Forbes Johnston

Personal information
- Full name: Forbes Johnston
- Date of birth: 3 August 1971
- Place of birth: Aberdeen, Scotland
- Date of death: 12 July 2007 (aged 35)
- Place of death: Adelaide, Australia
- Positions: Defender; midfielder;

Youth career
- 0000–1990: Musselburgh Athletic

Senior career*
- Years: Team / Apps / (Gls)
- 1990–1996: Falkirk / 58 / (2)
- 1996–2000: Airdrieonians / 99 / (3)

International career
- 1993: Scotland U21 / 1 / (0)

= Forbes Johnston =

Scottish footballer

Forbes Johnston (3 August 1971 – 12 July 2007) was a Scottish professional footballer playing primarily in defence, but also spending some time in the midfield.

== Life ==
He started his career playing for junior side Musselburgh Athletic, and joined the professional ranks at Falkirk where he played from 1990 to 1996. He later joined Airdrieonians, where he played from 1996 to 2000. Forbes also represented his country in the Scotland under-21 team.

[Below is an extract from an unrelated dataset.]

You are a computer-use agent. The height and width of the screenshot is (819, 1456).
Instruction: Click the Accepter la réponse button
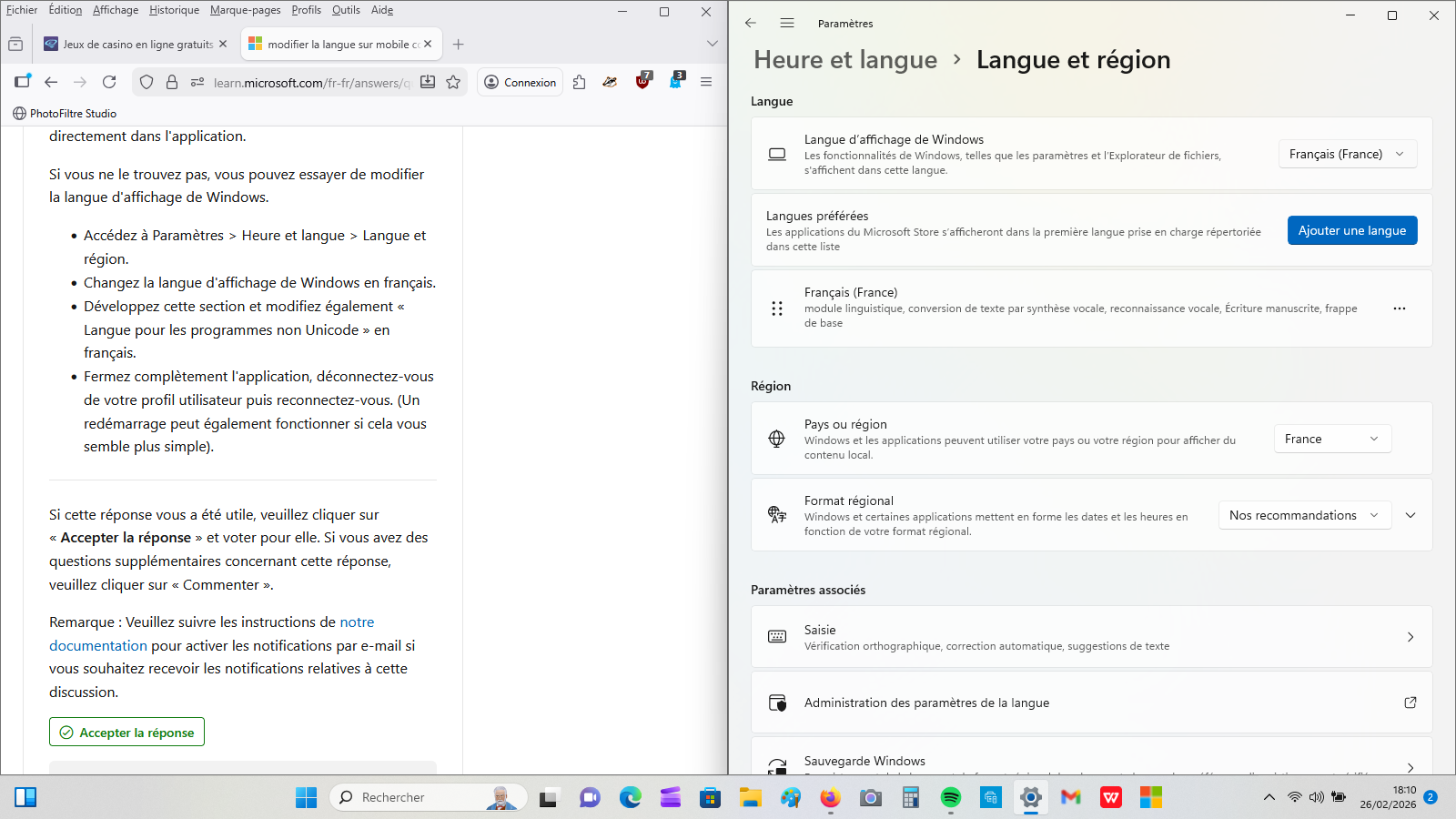pyautogui.click(x=126, y=732)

While playing football, Johnston studied for a law degree from the University of Edinburgh. When he was 28 he joined accountancy firm PricewaterhouseCoopers in Edinburgh after a knee injury ended his football career. He later moved to Sydney and then Adelaide, Australia. Johnston was found dead in his car on 12 July 2007, aged 35. According to the Adelaide police, he had died by suicide.